**Records for this task**
****

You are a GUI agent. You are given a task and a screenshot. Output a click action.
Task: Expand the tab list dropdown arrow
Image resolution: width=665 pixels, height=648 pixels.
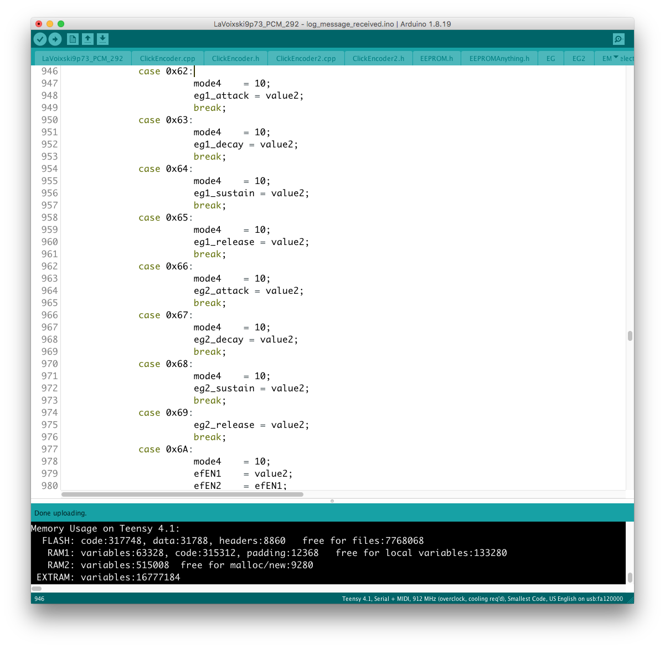pos(616,58)
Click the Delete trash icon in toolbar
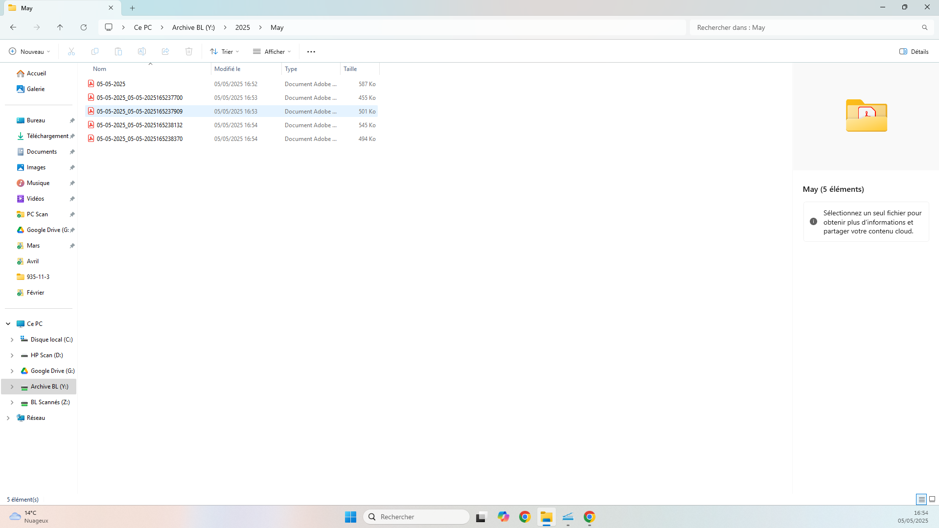This screenshot has width=939, height=528. (189, 51)
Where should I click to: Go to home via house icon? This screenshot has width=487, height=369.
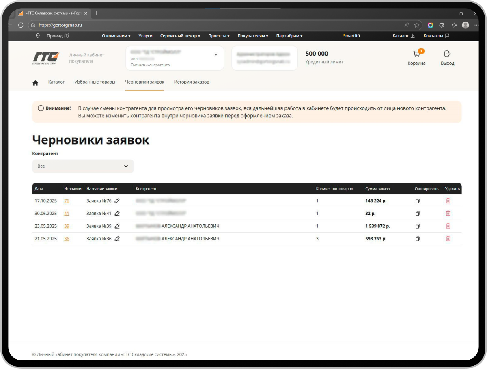pos(35,82)
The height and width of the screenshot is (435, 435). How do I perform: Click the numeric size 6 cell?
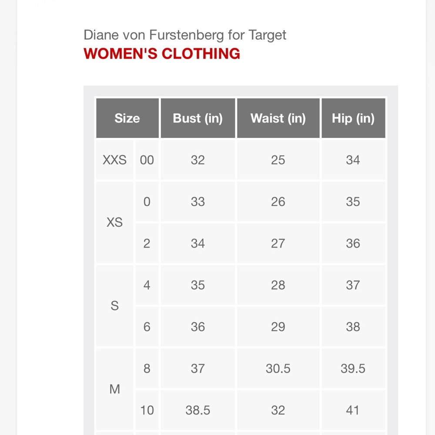pyautogui.click(x=147, y=327)
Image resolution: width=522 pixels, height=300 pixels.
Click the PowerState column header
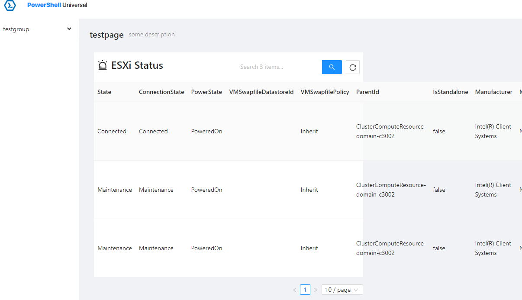pyautogui.click(x=206, y=92)
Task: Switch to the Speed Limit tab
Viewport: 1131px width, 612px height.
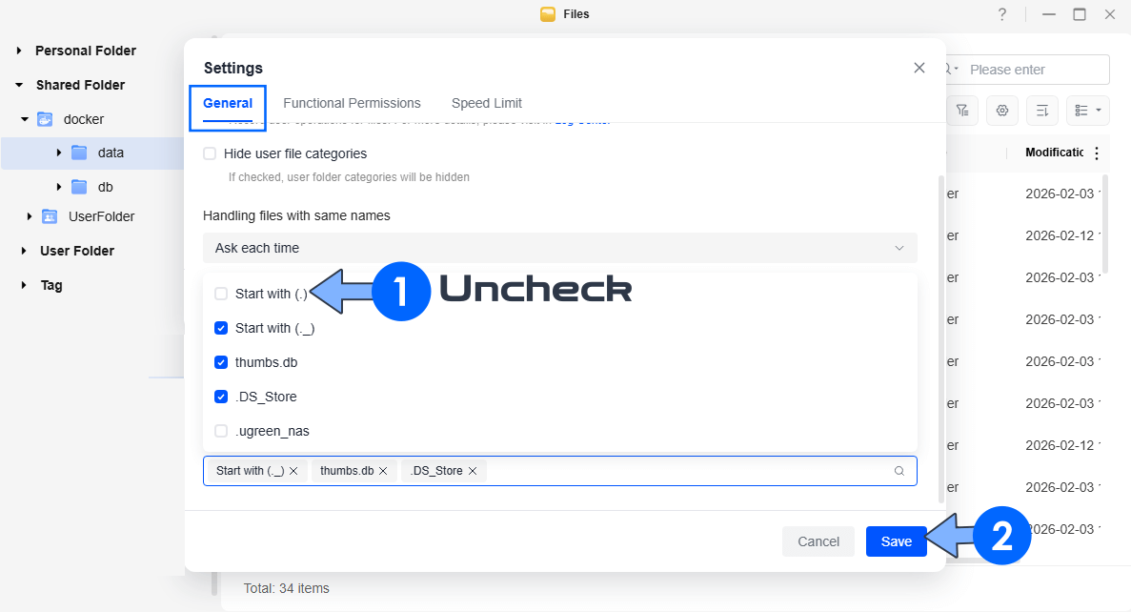Action: (486, 103)
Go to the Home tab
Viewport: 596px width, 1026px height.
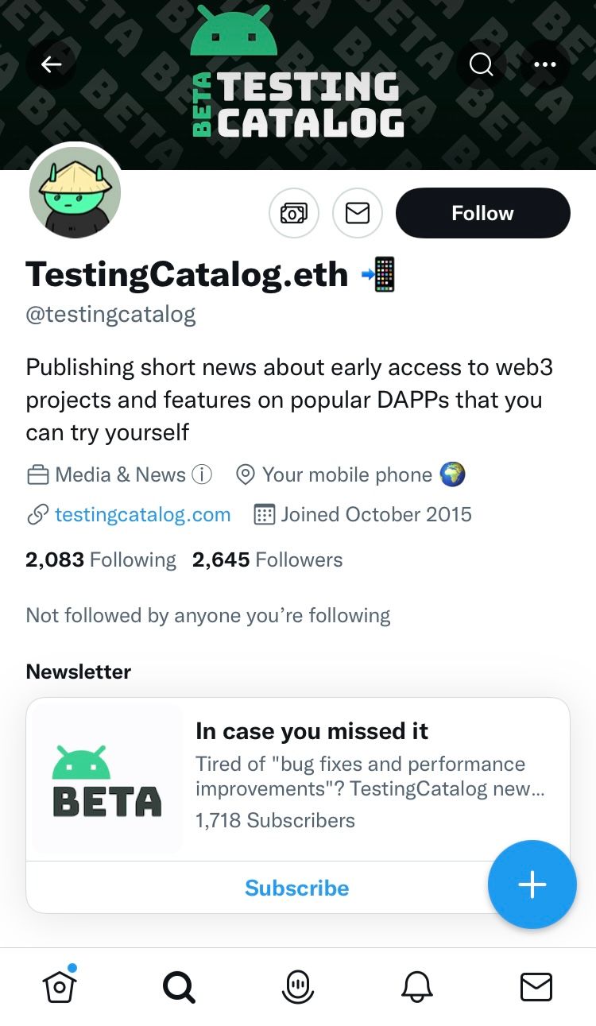click(x=60, y=985)
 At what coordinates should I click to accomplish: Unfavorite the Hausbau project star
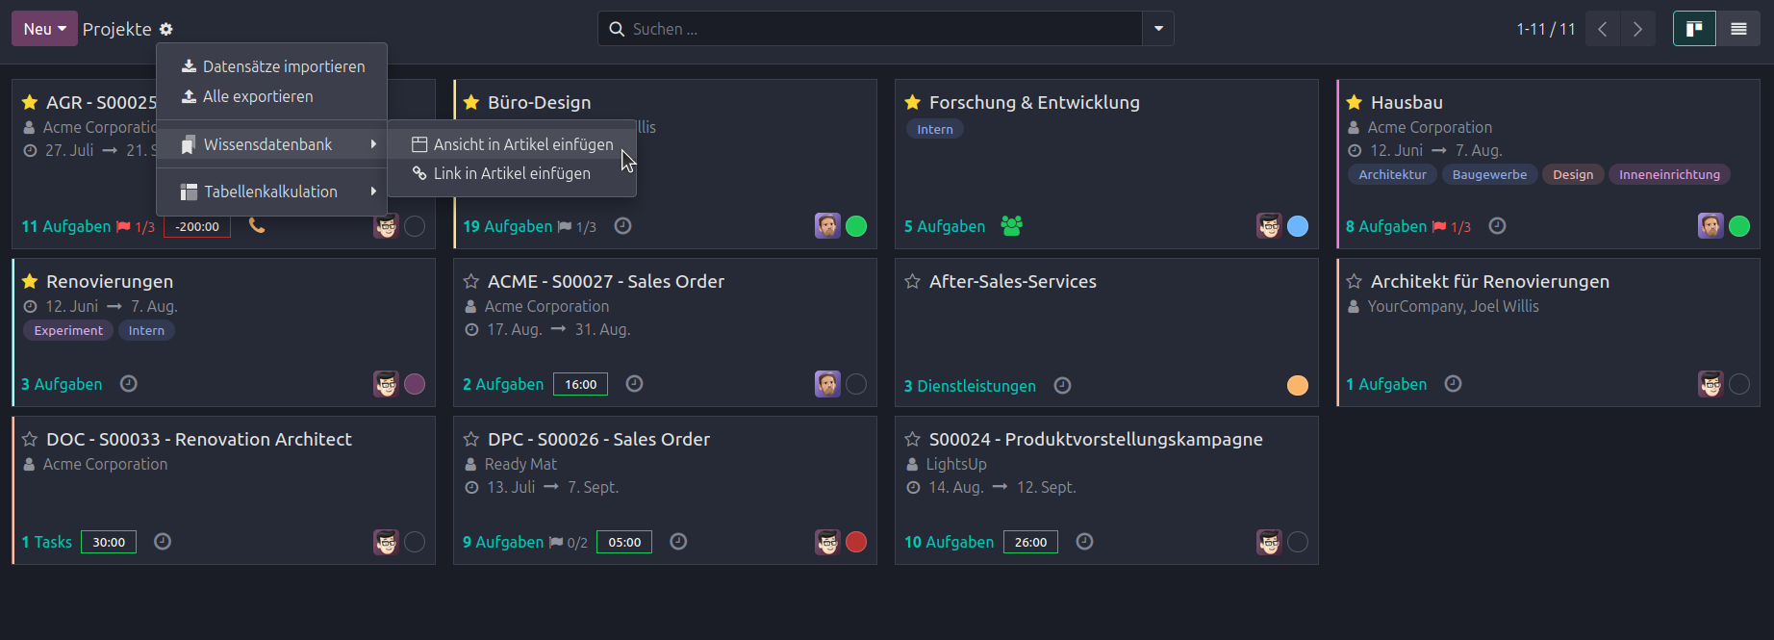(1355, 102)

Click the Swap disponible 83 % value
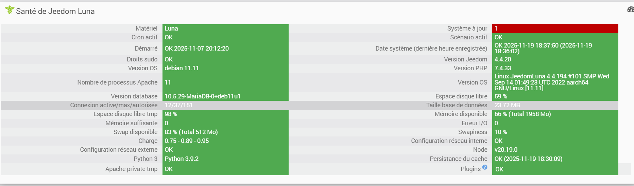pos(191,132)
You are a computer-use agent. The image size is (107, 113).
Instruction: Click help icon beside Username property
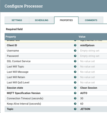pos(75,51)
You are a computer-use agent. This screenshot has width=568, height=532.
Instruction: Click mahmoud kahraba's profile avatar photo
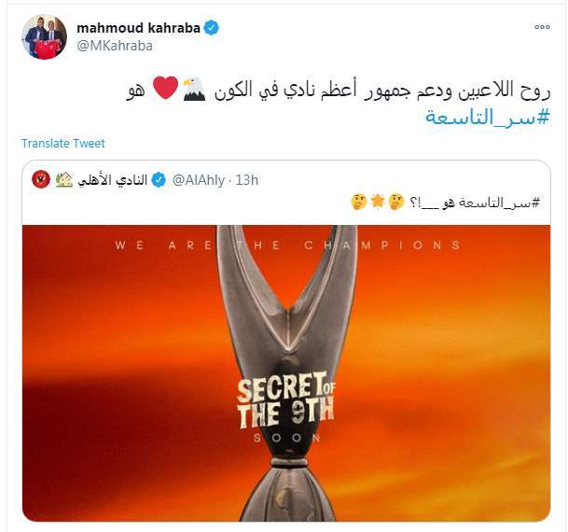(x=44, y=36)
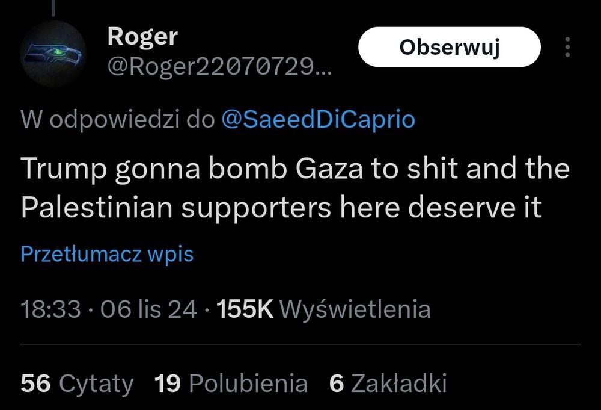Image resolution: width=601 pixels, height=410 pixels.
Task: Click the number 19 beside Polubienia
Action: click(168, 383)
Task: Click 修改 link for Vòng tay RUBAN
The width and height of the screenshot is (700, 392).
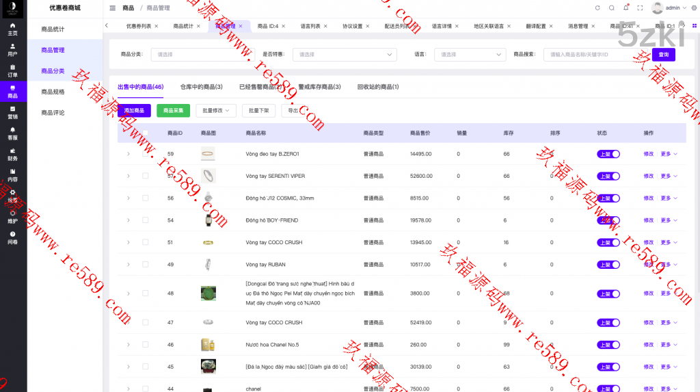Action: (x=648, y=265)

****

**What is required**
Using the records above, filter out every line that lacks the string "agent" and copy the rest.

**Task result**
You are a GUI agent. You are given a task and a screenshot. Output a click action.
You are a computer-use agent. The image size is (107, 113).
You are a computer-use agent. This screenshot has width=568, height=532.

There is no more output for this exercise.